Here then, with apologies to Jon, is a list of those hallmarks, in the form of 11 questions I’d recommend asking to determine the relative strength of your overall demand generation activity:

1. Do you have specific, quantitative demand generation objectives to meet every quarter? Or are you simply given a budget and then try to accomplish as much as possible based on that budget?

2. If you do have quantitative objectives in place, are those objectives based on # of raw leads, # of qualified leads, # of opportunities, # of deals, or ROI?

3. How do you determine the mix of programs that make up your demand generation plan each quarter? Is that mix based on meeting a quantitative objective, or is it based on executive caveat? Or are programs themselves part of the objective (ex: “we need to do at least one Webinar in Q2”)?

4. How many different programs do you run per quarter, and how many vendors or media partners do those programs represent? What percentage of your budget is dedicated to the top 3 media venues?
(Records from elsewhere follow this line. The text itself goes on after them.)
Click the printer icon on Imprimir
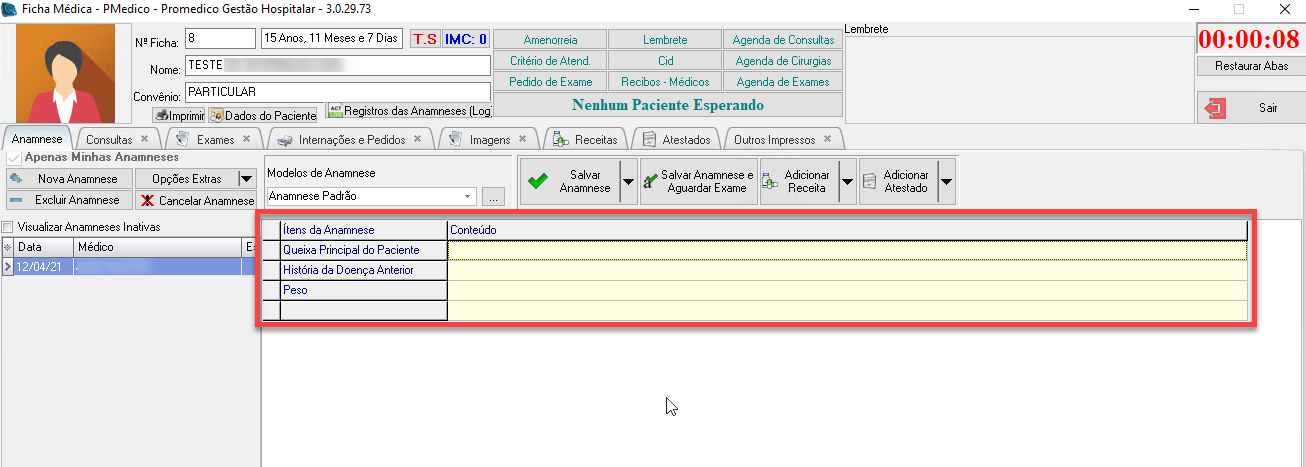Viewport: 1306px width, 467px height. [x=161, y=116]
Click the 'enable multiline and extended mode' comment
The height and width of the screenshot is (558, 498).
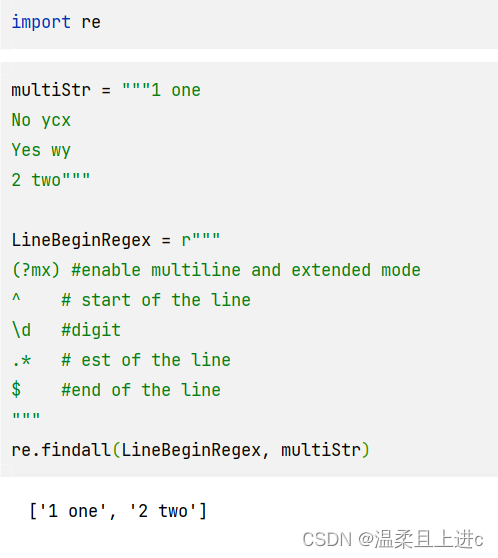tap(246, 270)
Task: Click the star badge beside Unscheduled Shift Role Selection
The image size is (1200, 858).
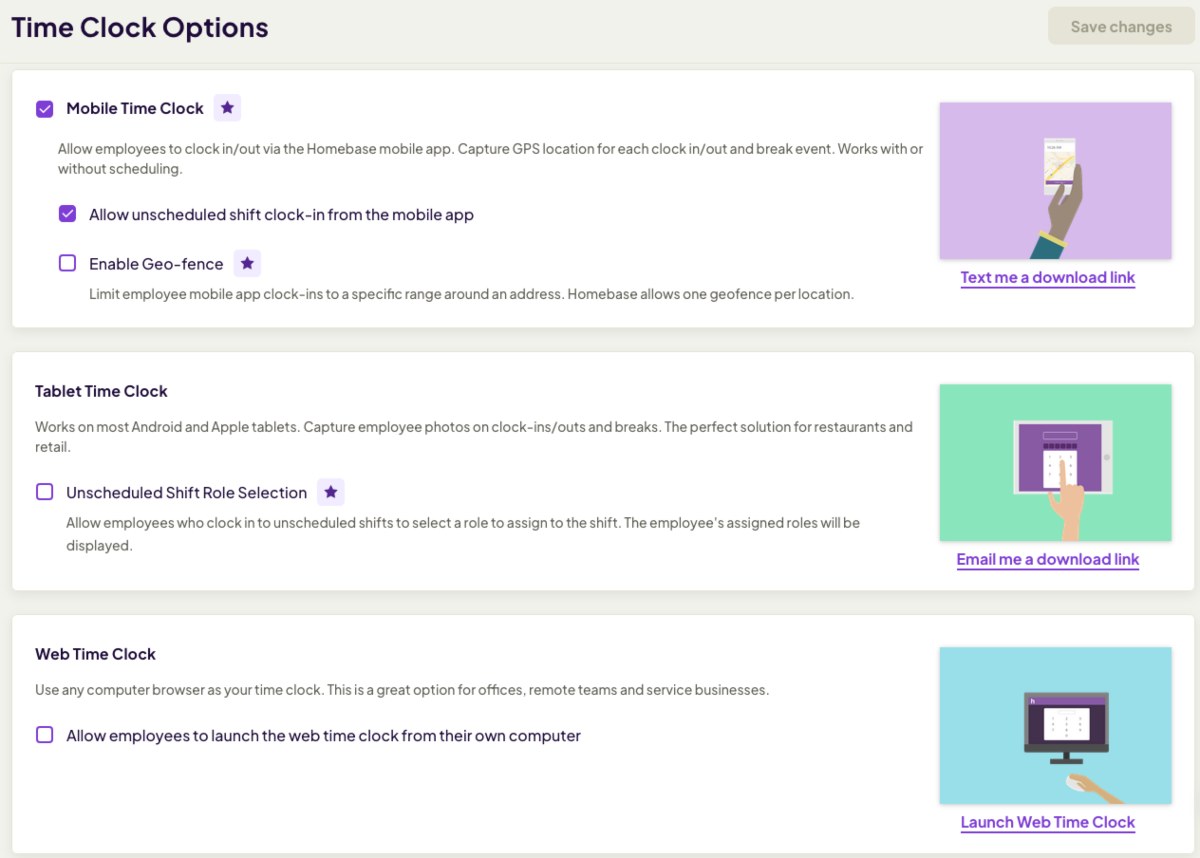Action: 331,492
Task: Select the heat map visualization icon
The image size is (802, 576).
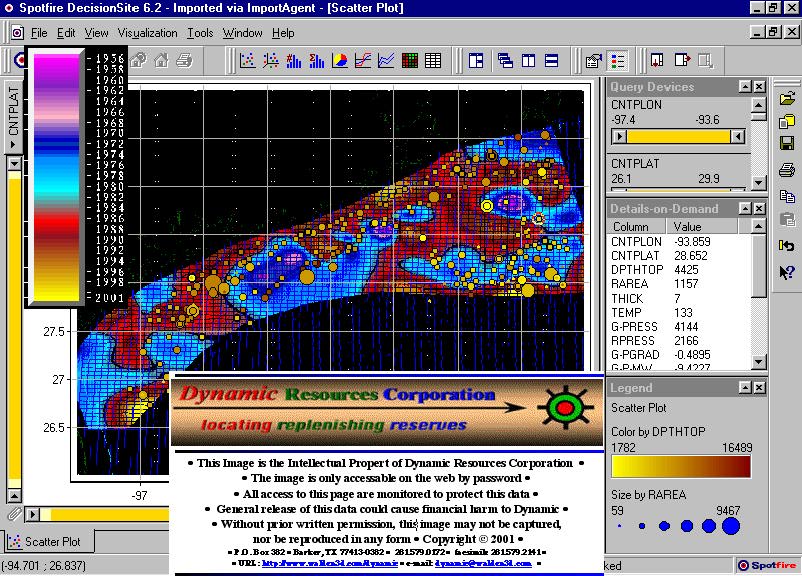Action: 410,61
5. What percentage of your demand gen plan is comprised of push tactics (ex: e-mail, direct mail) and what percentage is pull (ex: SEM, content syndication)? How confident do you feel that a qualified prospect could find your company, and feel compelled to respond, if he/she went looking for your type of product tomorrow?

6. How well does Google and SEM in general work for you? Are you able to measure your cost per lead from Google? Cost per qualified lead? How does that cost per lead compare to your other marketing activity or industry benchmarks?

7. What percentage of raw inquiries meet sales-ready criteria or become qualified leads? What should that percentage be?

8. How quickly does the average lead get a response from sales? What percentage of leads are contacted successfully within 3 days? 7-10 days?

9. What is your lead nurturing strategy? What determines when and how a prospect hears from your company in the future? How confident do you feel that an existing prospect would contact your company if he/she had a specific need arise in 3 or 6 months?

10. To what extent do you test consistently – particularly within campaigns such as e-mail or search? How much do you test subject line or ad copy, audience or list, offer or call to action – not simply from campaign to campaign, but head-to-head? Are you able to show a consistent increase in performance from your campaigns as a result?

11. What offers are most successful for your company? Do you have a range of offers in place – white papers, Webinars, free trials, etc. – intended to reach prospects at different stages in the selling cycle? To what extent do your current offers reflect the reality of the selling process?

What did I miss? What do you think typifies an effective demand generation plan, or conversely, a plan destined for disaster? Comments welcome. (If you’re interested in a third party evaluation of your current demand generation activity, contact us.)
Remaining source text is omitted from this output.